## TASK TO COMPLETE
The response must contain every line from the records below that has "agent".

## MATERIAL TO PROCESS
============

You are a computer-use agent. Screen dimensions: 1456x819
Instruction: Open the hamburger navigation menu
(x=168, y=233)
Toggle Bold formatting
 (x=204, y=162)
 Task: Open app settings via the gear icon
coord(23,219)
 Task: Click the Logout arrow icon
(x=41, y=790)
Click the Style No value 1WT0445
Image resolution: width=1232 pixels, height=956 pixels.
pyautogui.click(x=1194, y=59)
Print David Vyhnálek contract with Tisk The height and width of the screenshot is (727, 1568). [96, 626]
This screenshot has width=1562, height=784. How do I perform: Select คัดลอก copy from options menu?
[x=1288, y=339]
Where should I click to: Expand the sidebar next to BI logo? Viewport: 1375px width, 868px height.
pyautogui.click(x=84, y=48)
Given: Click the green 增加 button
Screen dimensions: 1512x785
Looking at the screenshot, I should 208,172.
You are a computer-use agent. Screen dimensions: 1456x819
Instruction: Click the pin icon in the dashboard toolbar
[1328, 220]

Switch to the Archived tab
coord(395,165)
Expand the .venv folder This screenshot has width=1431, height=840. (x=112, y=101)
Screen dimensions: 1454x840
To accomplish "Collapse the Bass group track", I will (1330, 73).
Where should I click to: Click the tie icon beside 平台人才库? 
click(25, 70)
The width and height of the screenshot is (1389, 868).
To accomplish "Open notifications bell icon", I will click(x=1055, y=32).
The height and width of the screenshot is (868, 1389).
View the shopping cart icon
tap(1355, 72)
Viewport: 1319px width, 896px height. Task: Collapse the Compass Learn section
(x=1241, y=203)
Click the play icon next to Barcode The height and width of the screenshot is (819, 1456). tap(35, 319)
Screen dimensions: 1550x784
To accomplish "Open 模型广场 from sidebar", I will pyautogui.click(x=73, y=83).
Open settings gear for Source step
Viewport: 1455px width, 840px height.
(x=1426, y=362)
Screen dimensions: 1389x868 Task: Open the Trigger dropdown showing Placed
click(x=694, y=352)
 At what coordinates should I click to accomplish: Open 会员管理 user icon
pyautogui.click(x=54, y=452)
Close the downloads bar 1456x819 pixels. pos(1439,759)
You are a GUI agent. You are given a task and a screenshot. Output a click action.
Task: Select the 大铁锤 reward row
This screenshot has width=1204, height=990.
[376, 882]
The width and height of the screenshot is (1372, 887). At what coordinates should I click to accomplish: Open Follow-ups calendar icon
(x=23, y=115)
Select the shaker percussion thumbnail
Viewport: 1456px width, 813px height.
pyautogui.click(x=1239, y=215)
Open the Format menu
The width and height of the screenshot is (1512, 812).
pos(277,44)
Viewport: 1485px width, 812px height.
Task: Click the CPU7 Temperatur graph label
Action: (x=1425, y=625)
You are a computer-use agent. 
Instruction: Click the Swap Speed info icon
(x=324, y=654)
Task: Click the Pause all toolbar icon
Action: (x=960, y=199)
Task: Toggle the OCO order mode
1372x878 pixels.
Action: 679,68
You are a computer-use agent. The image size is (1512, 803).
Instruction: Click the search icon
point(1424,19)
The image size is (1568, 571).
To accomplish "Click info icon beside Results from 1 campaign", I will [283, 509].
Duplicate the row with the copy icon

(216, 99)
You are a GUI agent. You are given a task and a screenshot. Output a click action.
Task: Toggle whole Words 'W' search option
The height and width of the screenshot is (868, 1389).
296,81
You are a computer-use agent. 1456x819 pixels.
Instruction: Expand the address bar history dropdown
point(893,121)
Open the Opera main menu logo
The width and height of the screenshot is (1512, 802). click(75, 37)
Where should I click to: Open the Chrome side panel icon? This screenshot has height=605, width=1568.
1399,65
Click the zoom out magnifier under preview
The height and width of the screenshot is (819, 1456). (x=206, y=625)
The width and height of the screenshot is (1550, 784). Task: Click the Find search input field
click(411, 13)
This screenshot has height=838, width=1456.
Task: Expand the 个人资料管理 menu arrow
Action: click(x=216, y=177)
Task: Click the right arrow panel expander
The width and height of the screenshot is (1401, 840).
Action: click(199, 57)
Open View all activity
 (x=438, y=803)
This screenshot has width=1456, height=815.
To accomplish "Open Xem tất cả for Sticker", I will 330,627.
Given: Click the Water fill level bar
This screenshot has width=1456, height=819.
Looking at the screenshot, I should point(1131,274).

============

## TASK RESULT
You are a computer-use agent. Screen dimensions: 1456x819
You are a computer-use agent. Screen dimensions: 1456x819
You are a GUI agent. You are given a task and a screenshot. Output a click action.
You are a computer-use agent. 
You are a computer-use agent. The image size is (1512, 803).
You are a GUI agent. You are given a task and a screenshot. Output a click action.
You are a computer-use agent. 1456x819 pixels.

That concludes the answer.